Discover how to create crispy chicken katsu ramen with rich broth, tender noodles, and tasty toppings in this easy-to-follow recipe.

This Chicken Katsu Ramen combines crispy, golden-brown panko-breaded chicken with a rich, flavorful ramen broth. Topped with soft-boiled eggs, green onions, and sesame seeds, this dish is the ultimate comfort food with a Japanese twist! 🍜🔥🐔

Ingredients

Scale

For the Chicken Katsu:

  • 2 boneless, skinless chicken breasts
  • ½ cup all-purpose flour
  • 1 tsp salt
  • ½ tsp black pepper
  • 2 large eggs, beaten
  • 1 cup panko breadcrumbs
  • ½ cup vegetable oil (for frying)

For the Ramen Broth:

  • 1 tbsp sesame oil
  • 3 cloves garlic, minced
  • 1 tbsp fresh ginger, grated
  • 3 tbsp miso paste (white or red)
  • 2 tbsp soy sauce
  • 1 tbsp mirin (optional)
  • 4 cups chicken or vegetable broth
  • 1 cup water
  • 1 tsp chili paste (optional for spice)

For the Ramen Bowl:

  • 4 packs ramen noodles (discard seasoning packets)
  • 2 soft-boiled eggs, halved
  • ½ cup green onions, sliced
  • ½ cup shiitake mushrooms, sliced
  • ¼ cup corn kernels (optional)
  • 1 tbsp sesame seeds
  • Nori sheets (for garnish)

Instructions

  • Prepare the Chicken Katsu:

    • Place chicken breasts between plastic wrap and gently pound to ½-inch thickness.
    • Season with salt and black pepper.
    • Dredge each piece in flour, dip into beaten eggs, and coat with panko breadcrumbs.
    • Heat vegetable oil in a skillet over medium heat.
    • Fry chicken for 3-4 minutes per side until golden brown and crispy.
    • Transfer to a plate lined with paper towels and slice into strips.
  • Make the Ramen Broth:

    • In a large pot, heat sesame oil over medium heat.
    • Sauté garlic and ginger for 1 minute until fragrant.
    • Stir in miso paste, soy sauce, and mirin.
    • Add chicken broth and water, then bring to a gentle simmer for 10 minutes.
  • Cook the Ramen & Toppings:

    • Cook ramen noodles according to package instructions.

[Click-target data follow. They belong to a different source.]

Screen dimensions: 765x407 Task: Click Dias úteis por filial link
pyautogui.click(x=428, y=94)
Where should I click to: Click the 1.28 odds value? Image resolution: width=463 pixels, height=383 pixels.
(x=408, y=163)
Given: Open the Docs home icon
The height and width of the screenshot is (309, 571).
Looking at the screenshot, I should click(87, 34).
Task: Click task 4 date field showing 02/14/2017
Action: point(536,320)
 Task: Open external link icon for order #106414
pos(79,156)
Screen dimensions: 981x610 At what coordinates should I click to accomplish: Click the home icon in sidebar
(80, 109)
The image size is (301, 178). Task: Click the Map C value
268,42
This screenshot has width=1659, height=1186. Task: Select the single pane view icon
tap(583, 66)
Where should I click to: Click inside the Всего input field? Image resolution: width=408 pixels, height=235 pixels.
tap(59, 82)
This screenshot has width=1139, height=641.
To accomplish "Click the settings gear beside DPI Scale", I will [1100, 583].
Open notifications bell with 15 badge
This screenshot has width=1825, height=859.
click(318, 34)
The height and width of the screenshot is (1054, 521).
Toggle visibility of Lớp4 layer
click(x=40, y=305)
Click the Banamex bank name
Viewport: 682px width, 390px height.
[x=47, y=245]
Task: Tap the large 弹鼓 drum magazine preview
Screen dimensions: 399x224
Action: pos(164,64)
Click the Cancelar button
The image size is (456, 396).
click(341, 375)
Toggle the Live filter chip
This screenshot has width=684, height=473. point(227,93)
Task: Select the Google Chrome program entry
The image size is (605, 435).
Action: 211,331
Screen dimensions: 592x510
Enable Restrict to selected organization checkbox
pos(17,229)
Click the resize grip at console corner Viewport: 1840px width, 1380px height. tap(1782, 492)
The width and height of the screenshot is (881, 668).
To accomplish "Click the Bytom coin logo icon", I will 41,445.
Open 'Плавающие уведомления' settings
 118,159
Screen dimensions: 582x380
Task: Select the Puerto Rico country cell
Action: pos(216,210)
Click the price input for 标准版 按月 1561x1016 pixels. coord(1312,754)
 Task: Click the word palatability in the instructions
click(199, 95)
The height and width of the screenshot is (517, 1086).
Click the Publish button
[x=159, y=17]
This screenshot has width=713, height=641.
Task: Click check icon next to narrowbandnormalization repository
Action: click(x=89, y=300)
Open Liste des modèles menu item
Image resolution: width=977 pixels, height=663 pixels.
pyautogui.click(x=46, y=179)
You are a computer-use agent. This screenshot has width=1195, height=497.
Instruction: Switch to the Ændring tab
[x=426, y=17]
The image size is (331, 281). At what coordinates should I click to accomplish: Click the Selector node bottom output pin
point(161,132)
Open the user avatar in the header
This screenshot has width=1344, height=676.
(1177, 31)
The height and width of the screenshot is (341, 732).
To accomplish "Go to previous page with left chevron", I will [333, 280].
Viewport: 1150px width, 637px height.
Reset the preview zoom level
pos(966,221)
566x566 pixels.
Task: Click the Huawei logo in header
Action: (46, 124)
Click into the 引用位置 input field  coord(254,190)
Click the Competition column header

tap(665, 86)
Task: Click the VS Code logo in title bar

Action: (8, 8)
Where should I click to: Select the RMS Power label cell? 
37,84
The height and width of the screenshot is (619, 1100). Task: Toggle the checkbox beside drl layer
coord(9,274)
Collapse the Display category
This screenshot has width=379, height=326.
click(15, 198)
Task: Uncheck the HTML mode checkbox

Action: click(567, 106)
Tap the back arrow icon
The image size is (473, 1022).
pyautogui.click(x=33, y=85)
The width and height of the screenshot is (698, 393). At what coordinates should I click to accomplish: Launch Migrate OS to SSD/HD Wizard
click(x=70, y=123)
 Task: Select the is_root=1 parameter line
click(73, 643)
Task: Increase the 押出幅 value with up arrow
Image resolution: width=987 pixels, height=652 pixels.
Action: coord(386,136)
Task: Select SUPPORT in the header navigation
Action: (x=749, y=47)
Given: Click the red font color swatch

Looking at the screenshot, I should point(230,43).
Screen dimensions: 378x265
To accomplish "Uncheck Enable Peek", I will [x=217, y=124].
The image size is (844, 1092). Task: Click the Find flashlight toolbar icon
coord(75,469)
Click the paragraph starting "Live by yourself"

Drain and set aside.
    • Soft-boil eggs by simmering for 6-7 minutes, then transfer to an ice bath before peeling.
    • Sauté shiitake mushrooms until tender.
  • Assemble the Ramen Bowls:

    • Divide ramen noodles into bowls.
    • Ladle hot broth over the noodles.
    • Top with sliced chicken katsu, soft-boiled eggs, mushrooms, corn, and green onions.
    • Sprinkle with sesame seeds and add nori sheets for garnish.
  • Serve & Enjoy:

    • Serve immediately with extra soy sauce or chili paste on the side.

Notes

  • For extra crispiness, double-coat the chicken in panko.
  • For a spicy kick, add chili oil or Sriracha to the broth.
  • For a lighter version, bake the chicken at 400°F (200°C) for 20 minutes instead of frying.